Roundup: #text2data - new ways of reading

4 minute read

This post originally appeared on SAGE Ocean

‘From text to data - new ways of reading’ was a 2-day event organised by the National Library of Sweden, the National Archives and Swe-Clarin. The conference brought together librarians, digital collection curators, and scholars in digital humanities and computational social science to talk about the tools and challenges involved in large scale text collection and analysis. We learned a lot from each of the eight presentations!

Digital Humanities - or humanities computing - has been around for more than 30 years. Finn Arne Jørgensen, Professor of Environmental History at the University of Stavanger, argued that the humanities went digital even before modern computers were developed. Finn took us back in time to Father Roberto Busa, a jesuit priest in Italy, who in 1949 and through sheer determination managed to ‘digitise’ his 13 million word corpus into a series of punch-cards. It was an impossible project, as attested by Thomas Watson at IBM - the company that ended up funding it, simply because it was interesting and rather futuristic.

Today, many researchers are still struggling to approach large amounts of text without reading every word. Jussi Karlgren, Adjunct Professor of Language Technology at Stockholm’s Royal Institute of Technology, and founder of text analysis company Gavagai, maintained that the way we engage with text is changing. We are now looking for patterns, not for the perfect document. Rather than engaging closely with the source material, we now use tools for machine-reading.
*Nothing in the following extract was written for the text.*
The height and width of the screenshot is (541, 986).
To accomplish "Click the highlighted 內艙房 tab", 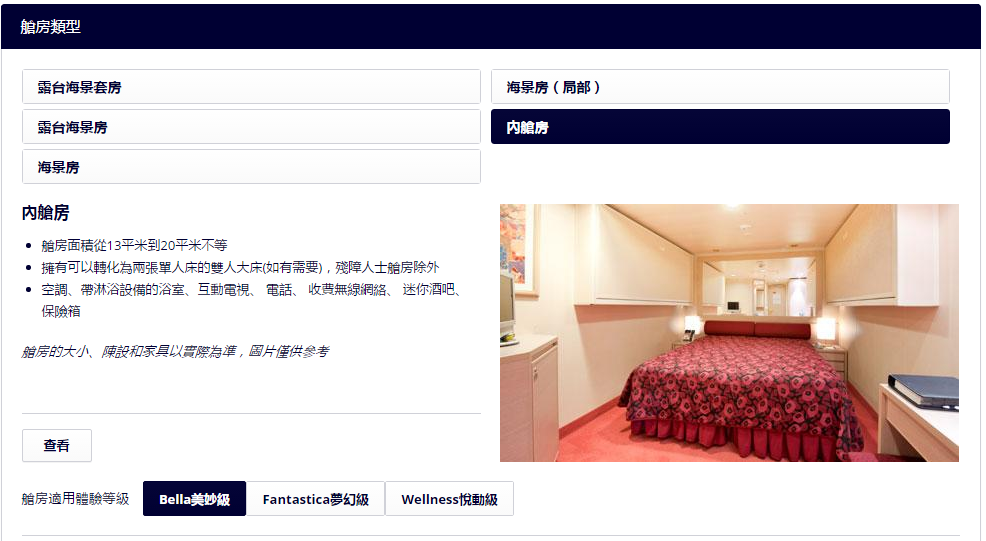I will [720, 127].
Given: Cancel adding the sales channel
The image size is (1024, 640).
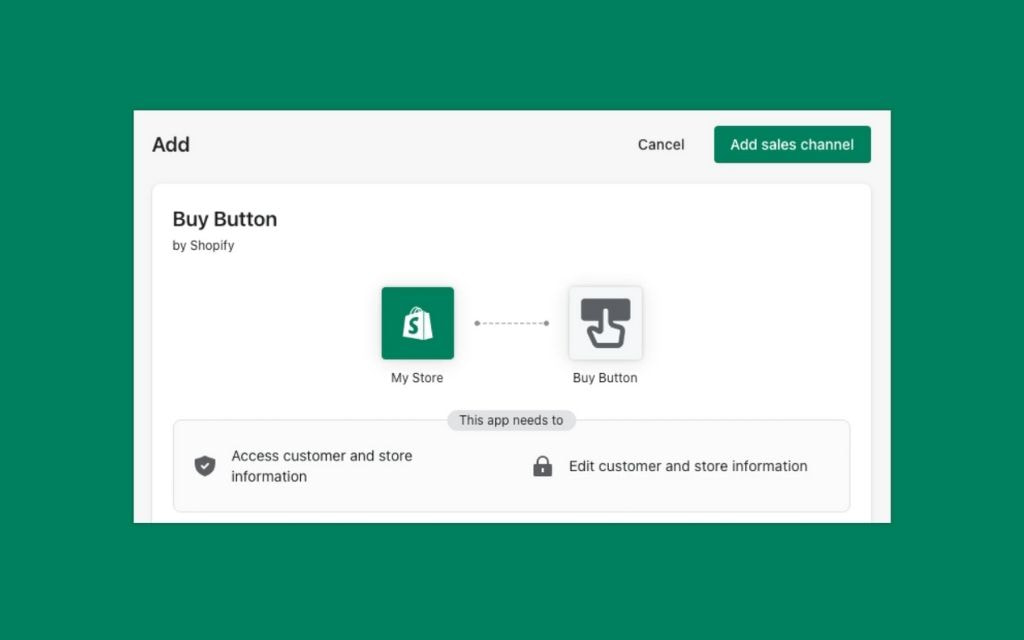Looking at the screenshot, I should 661,144.
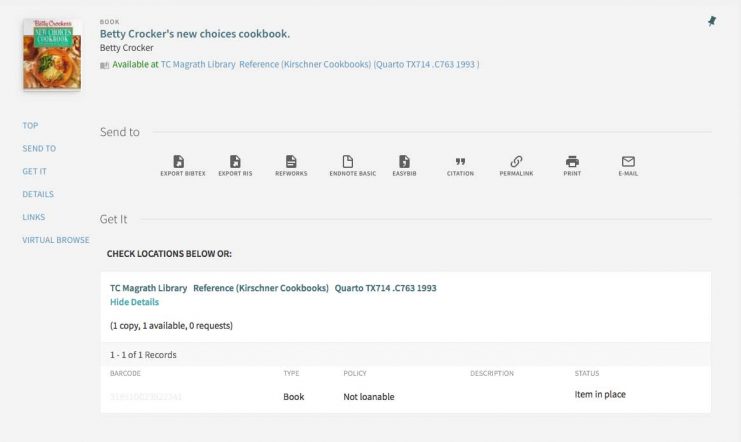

We cannot assume, however, that the approaches that work for manual reading will be effective for machine reading. More work needs to be done in mapping the questions asked by digital humanists to the tools being developed by computer scientists.

Jussi concluded that tools will come about if they are known to be needed. In other words, a researcher will seek out appropriate tools only once she is clear of her goals and what she wants to do with the corpus. It is critical at this stage to reach out to others instead of developing a tool from scratch, since there are so many already out there that can be reused and adapted.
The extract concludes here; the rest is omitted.